Present the entries below as a numbered list, leaving out any blank lines.

-- begin Given data --

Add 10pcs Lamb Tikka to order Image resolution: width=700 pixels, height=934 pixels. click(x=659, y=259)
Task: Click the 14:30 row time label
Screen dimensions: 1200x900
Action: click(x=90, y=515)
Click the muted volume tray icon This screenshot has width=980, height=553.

-- end Given data --

__Answer to this task__
1. Add 10pcs Lamb Tikka to order Image resolution: width=700 pixels, height=934 pixels. click(x=659, y=259)
2. Task: Click the 14:30 row time label
3. Screen dimensions: 1200x900
4. Action: click(x=90, y=515)
5. Click the muted volume tray icon This screenshot has width=980, height=553.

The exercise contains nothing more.